At about 6 pm last Thursday, Jefferson High School's junior varsity football team finishes losing to Lincoln. The raucous crowd in the school's lone grandstand clears out. The cheer squad goes home.

At the south end of the field, a Guatemalan kid named Francisco Pedro starts stringing a flimsy orange net over the bottom half of the football goalposts. The Jefferson Democrats' other football team is about to play its first true home game in two years.

Last year, Jefferson's boys soccer team was relegated to JV status, thanks to having too few bodies and too little experience. (Jefferson's girls team is JV this year.) Even though the Demos rejoin the varsity this year, many of their "home" games will be several miles north, at Delta Park. So tonight's game against the St. Helens Lions gives Jefferson soccer a rare chance to represent on the home turf of its school, a fiercely proud North Portland basketball powerhouse. With players from nine different countries, the team is undoubtedly distinctive. But can the futbol Demos put their own stamp on Jeff's athletic identity?

It depends, in part, on if anyone shows up, including enough players for coach Ehren Plummer to field a full squad.

Soccer may be the world's game, but in America it's often the property of the suburbs. Jefferson, a largely African-American school with a plummeting enrollment and tattered facilities, is far, far away from the world of minivans, travel teams and manicured practice fields.

Plummer stands at field's edge, hustling players to the locker room.

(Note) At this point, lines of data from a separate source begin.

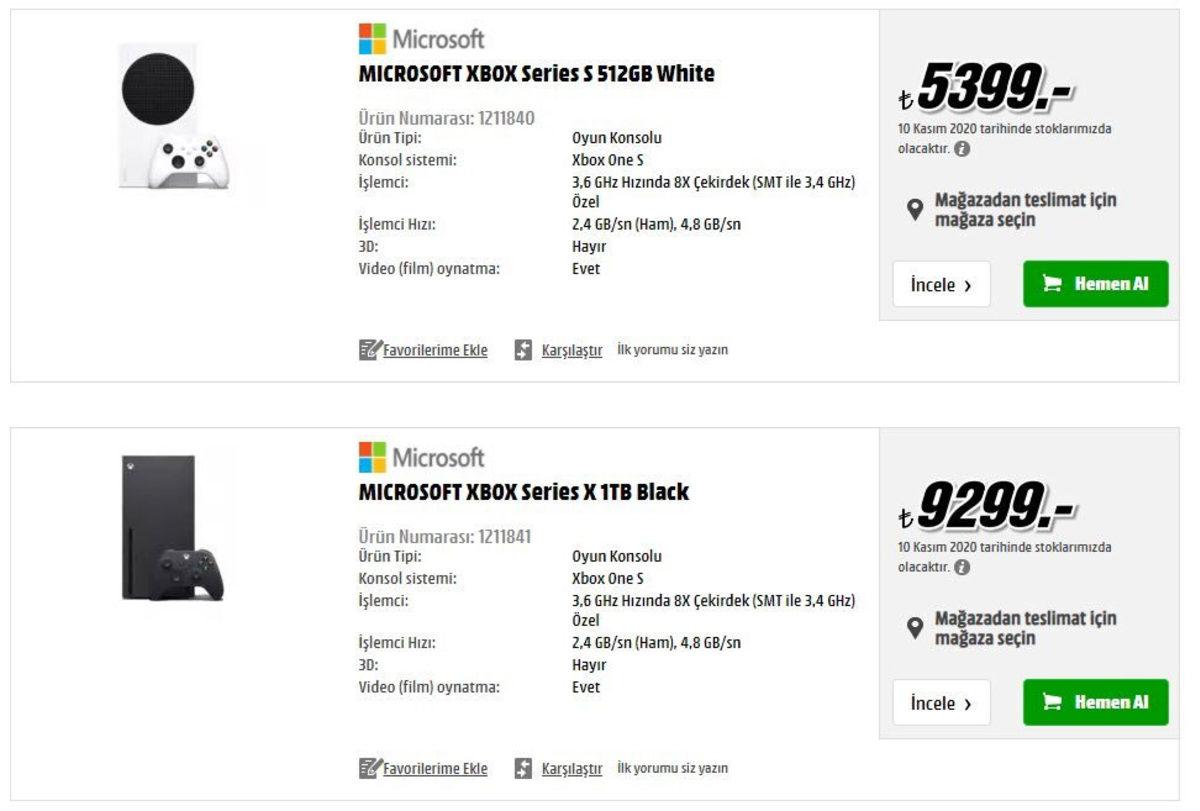This screenshot has height=811, width=1200.
Task: Expand details with the İncele chevron for Series S
Action: (x=966, y=284)
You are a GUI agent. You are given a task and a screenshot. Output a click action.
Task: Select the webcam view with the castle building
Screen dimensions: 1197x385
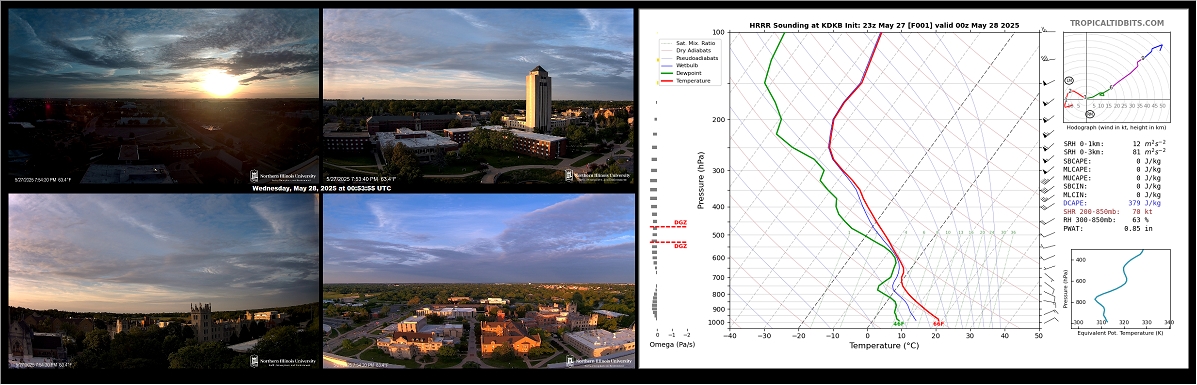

Five guys missed practice yesterday. It happens a lot. Most must work or otherwise pitch in-at fast-food joints, bakeries, translating for their parents-to help their immigrant families.

"It's not like this at any other school," Plummer says. "Other coaches will say...'We have too many players coming out.' We're just trying to make this work." He looks across at the St. Helens players, warming up in their slick yellow-and-black uniforms. "Now, I gotta go find these guys a bench to sit on."

When the Democrats line up in their comparatively plain white-and-blue-after a scramble to make sure everyone has shin guards and shorts that fit-the contrast is sharp. The St. Helens boys are a strapping, towheaded crew of Carsons, Ryans and Bradys. The Demos are a mix 'n' match of super-slight Africans-midfielder Daniel Sado looks like a gust of wind could be the end of him-and diminutive Central Americans.

In the first half, the Demos' game plan revolves around a Somalian junior named Elias Muhammad, an electric striker. As the team feeds Muhammad every chance it gets, Plummer's gritty defenders and midfielders assert control of the game. But Jefferson misses a couple golden opportunities, and the half ends scoreless. Just after the break, lapses in concentration lead to a deflating pair of St. Helens goals.

Jefferson loses 3-1 to close out a winless pre-season against small-school opposition. Ahead, a Portland Interscholastic League slate full of powerhouses like Lincoln, Wilson and Grant. Plummer knows the Demos' record is not likely to improve (especially since, just as this issue went to press, Muhammad abruptly transferred to Madison). And really, he says, that's not the point.

"The biggest thing I'm trying to do is build young men of integrity," the coach says. "I'm trying to use soccer to teach them about life, to prepare them for the real world. I tell 'em to play hard, play smart and have fun. If they do that, I have nothing to complain about."

These kids might hail from Nigeria, Togo, Ethiopia, Mexico and many other points on the map, but for this one night in North Portland they followed Plummer's advice. They were a team.

The Jefferson Democrats take on the Madison Senators at 7 pm this Thursday, Sept. 29, at East Delta Park, North Denver Street and Martin Luther King Jr. Boulevard.